The "week-end" part refers to the fact that I wrote it in one week-end with little to no experience in compiler design.
You can check the commit history, 12 to 14 Jan, 2024 :)
The hardest part (IMHO) about getting a simple language running, particularly for beginners, is the “expression”. Mostly for your typical algebraic style infix expressions with precedence.
Just getting the grammar straight on the naturally recursive structures can be a trick.
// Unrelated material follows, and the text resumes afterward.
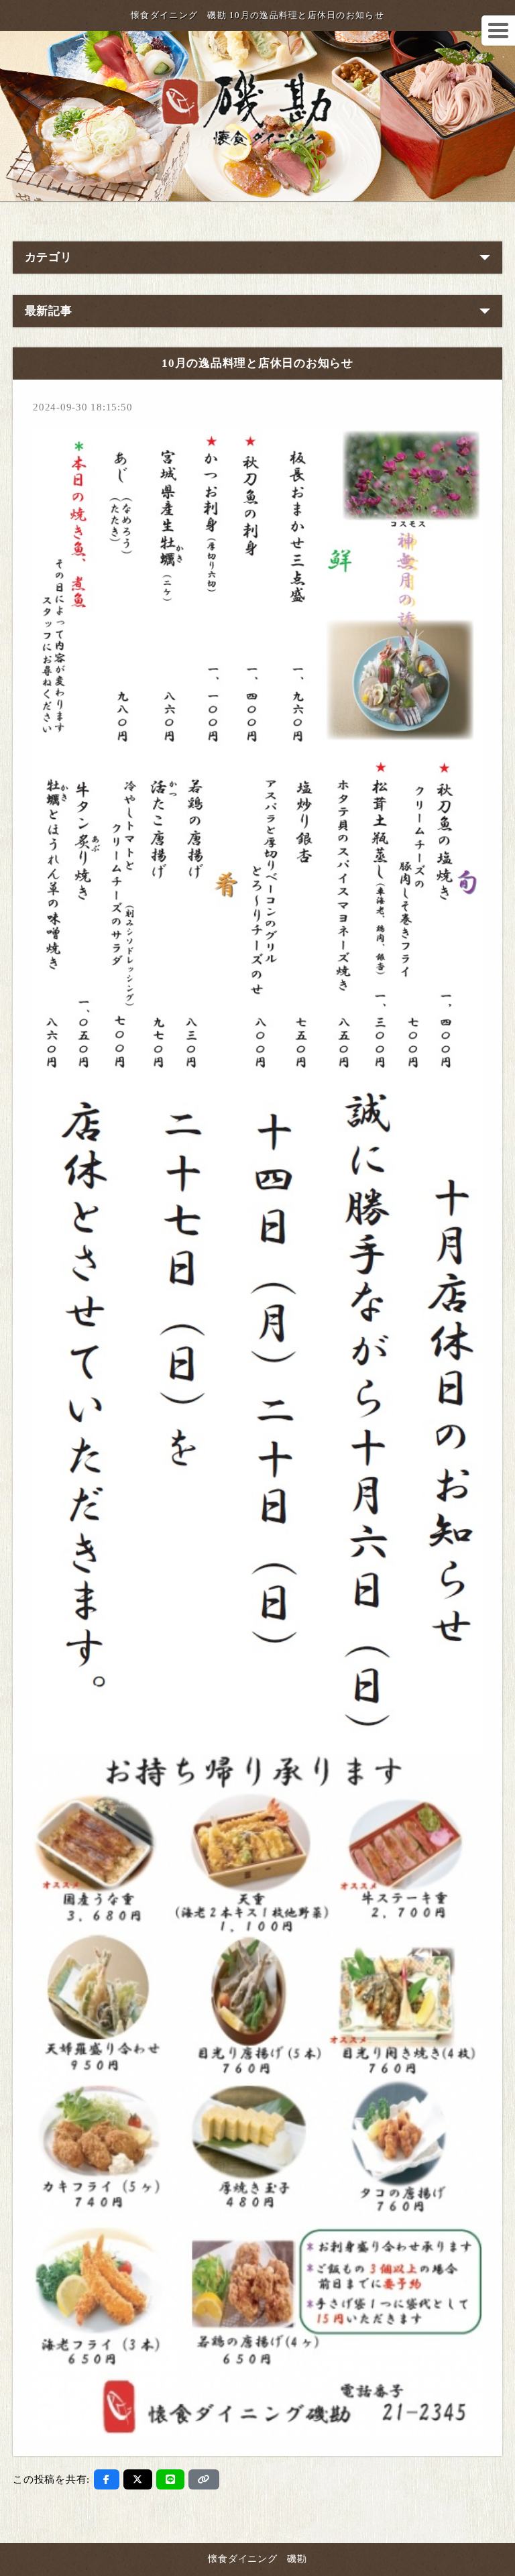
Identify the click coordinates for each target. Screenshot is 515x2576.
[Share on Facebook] (106, 2479)
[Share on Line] (170, 2479)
They also touch a large portion of the code generation and run time.
> The hardest part (IMHO) about getting a simple language running, particularly for beginners, is the “expression”
This is why teaching material should be tailored towards teaching rather than implementing demented stuff from the real world just because it is "there." You can easily implement a parser that ignores precedence and tell the reader that we are using brackets to force precedence instead.
In a real-word parser, you might use something like this[1] or some other home-grown algorithm if you didn't know about it. Doesn't matter as long as the parser works.
Is that really the hard part? I figured that part out before I knew much programming: made a simple Excel type formula parser. (A horrible, horrible solution based around replacing strings and manually counting parentheses... but it worked!)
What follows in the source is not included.